Sgt. Wayne Sibley, an Allegany sheriff's deputy who just returned to patrol duty after nine years in a county drug task force, recalled one dealer who liked getting paid in lump crab meat. It's not clear whether thefts of crab went up or if addicts were stealing other things to pay for it.
Sibley said addicts describe their drug habits in terms of dollars per day, sometimes $200 or $300. They rarely have steady jobs, so the money for drugs has to come from somewhere else.
Contrary to a stereotype of rural drug abuse, Sibley said, Allegany does not have a problem with methamphetamine; it's prescription drugs, marijuana, crack and powder cocaine, and heroin.
Herb Howard, a co-owner of Western Maryland Recovery Services in Cumberland, said the drug treatment clinic opened in 2006 in response to rising demand. The link to poor job opportunities is clear enough, he said.
"We see it as an economic problem rather than a drug problem," said Howard, whose clinic — one of two in the county treating addicts with drugs such as methadone and Suboxone — serves about 200 people at any given time. "An idle mind is the devil's playground."
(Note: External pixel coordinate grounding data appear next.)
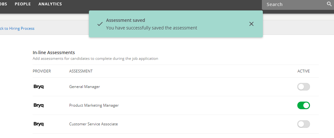Click the Provider column header
Viewport: 334px width, 138px height.
(42, 71)
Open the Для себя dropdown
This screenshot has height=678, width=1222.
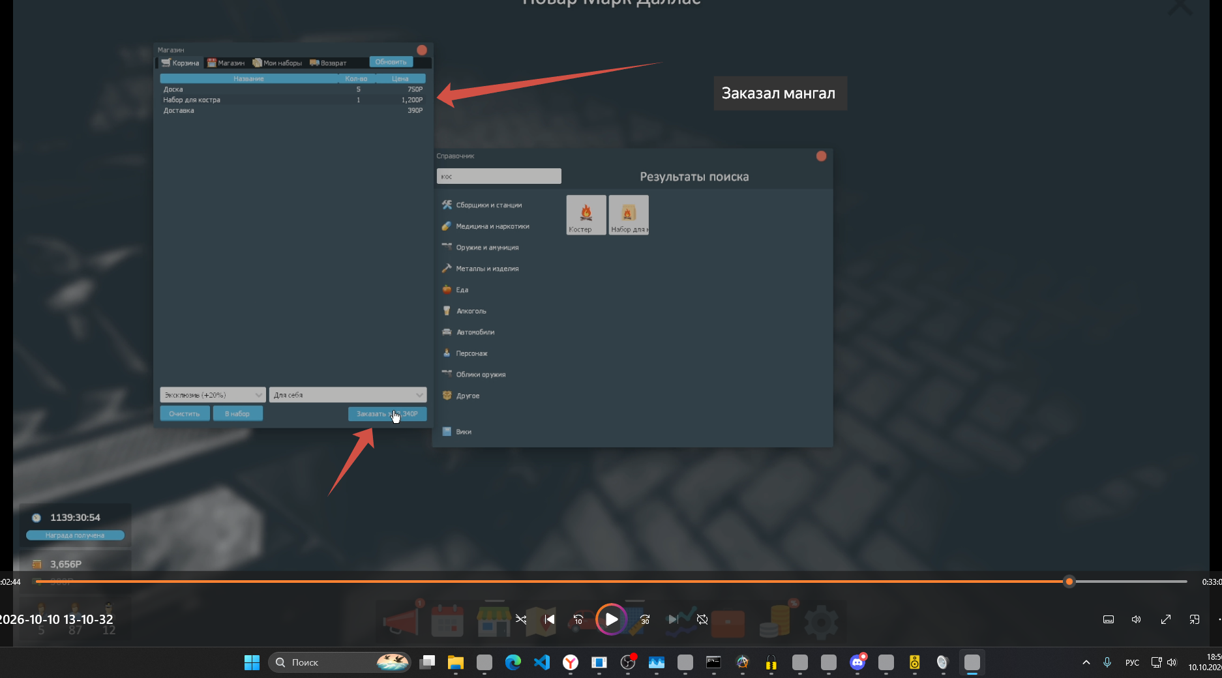pos(348,395)
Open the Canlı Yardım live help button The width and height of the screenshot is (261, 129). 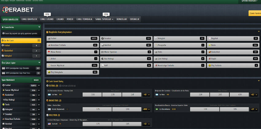[255, 13]
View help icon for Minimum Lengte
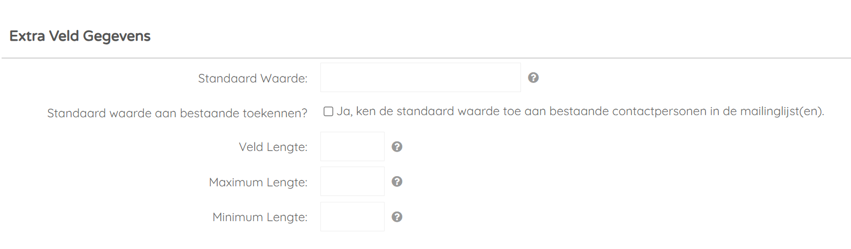This screenshot has height=249, width=851. tap(397, 217)
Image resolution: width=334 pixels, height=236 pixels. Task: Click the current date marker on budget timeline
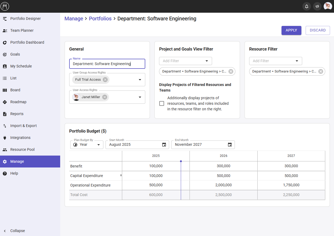(x=181, y=161)
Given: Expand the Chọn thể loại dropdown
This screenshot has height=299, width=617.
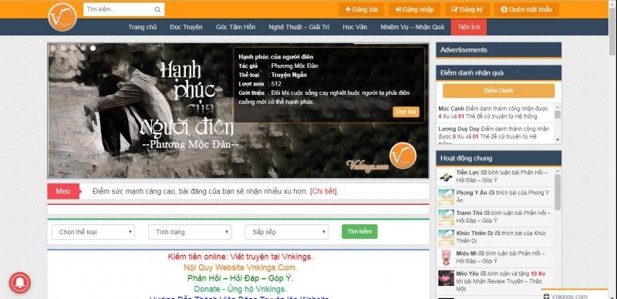Looking at the screenshot, I should click(93, 232).
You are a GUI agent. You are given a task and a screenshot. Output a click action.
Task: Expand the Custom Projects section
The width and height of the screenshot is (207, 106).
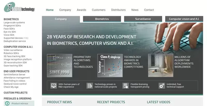pos(16,93)
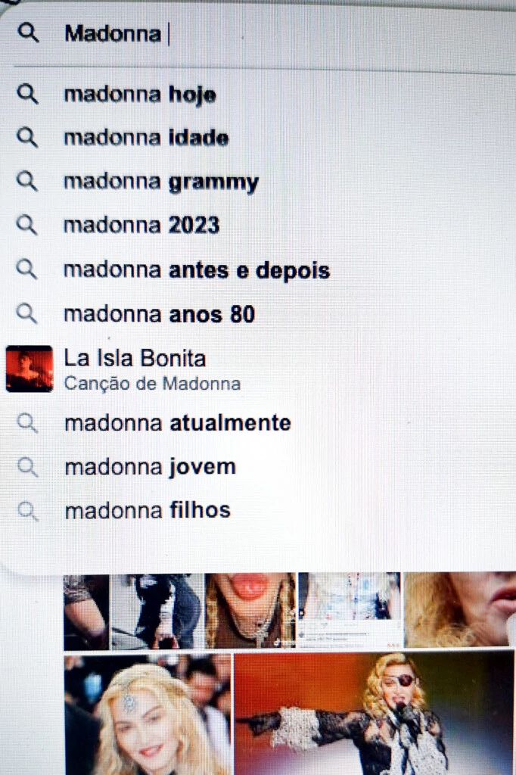Viewport: 516px width, 775px height.
Task: Choose the 'madonna filhos' suggestion text
Action: (x=148, y=511)
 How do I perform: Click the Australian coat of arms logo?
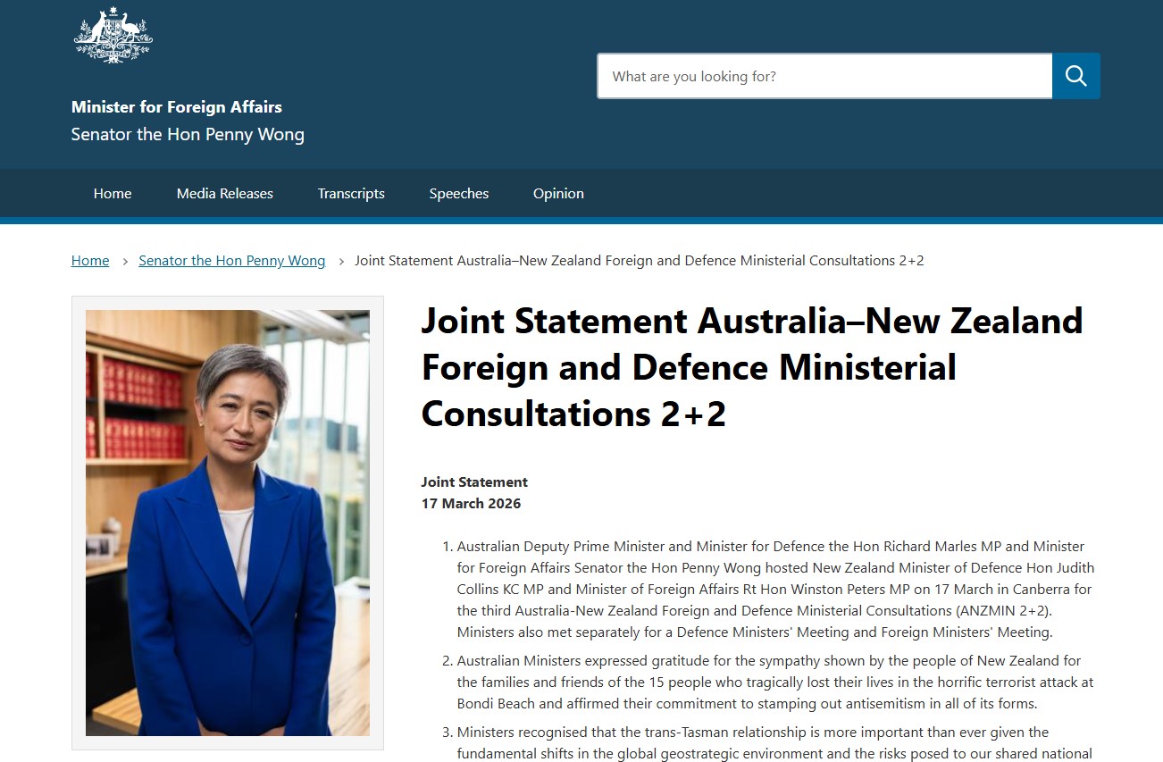pos(113,35)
Officials and residents often voice suspicions that local crime is made worse by the presence of a federal prison and two state facilities that have opened near Cumberland since the mid-1990s. Taken together, the prisons can house about 4,000 men.
But there's little evidence that the prisons bring more crime to Cumberland, said Biser, the department's criminal supervisor. He studied the question in 2007, shortly before the North Branch Correctional Institution opened as a maximum-security state prison, and found that just 1 percent of the released state prisoners settled in the area, and few arrests could be traced to former prisoners, their friends or relatives.
The state prisons do have an impact on crime statistics, because killings and assaults there are recorded as county crimes. That is not the case for the federal prison.
North Branch sits next to the Western Correctional Institution off Route 220 south of Cumberland, on land that was once home to the county's largest employer, the Celanese Corp. At its peak in the 1940s and 1950s, the textiles manufacturer employed 10,000 people.
Employment shrank to about 2,000 before the company moved out in 1983, the second of three major blows to the area jobs market in a decade. Pittsburgh Plate Glass had moved out in 1977, taking more than 1,600 jobs, and Kelly-Springfield Tire Co. ended its manufacturing operation in 1987, closing its corporate offices shortly after.
Allegany still counts about 2,400 residents working in manufacturing and points to recent expansions of several facilities. However, no one claims that the county has fully recovered from the losses of the 1970s and 1980s.
"It's a very tough time," said Courtney A. Thomas, executive director of the Allegany County Human Resources Commission, which coordinates an array of social-service programs. She said the homeless shelters that once saw seasonal peaks and valleys are now full or nearly so year-round, and demand for social services is up at a time when government support is threatened. The crime statistics, she said, are indicative of "people being desperate because of the economy."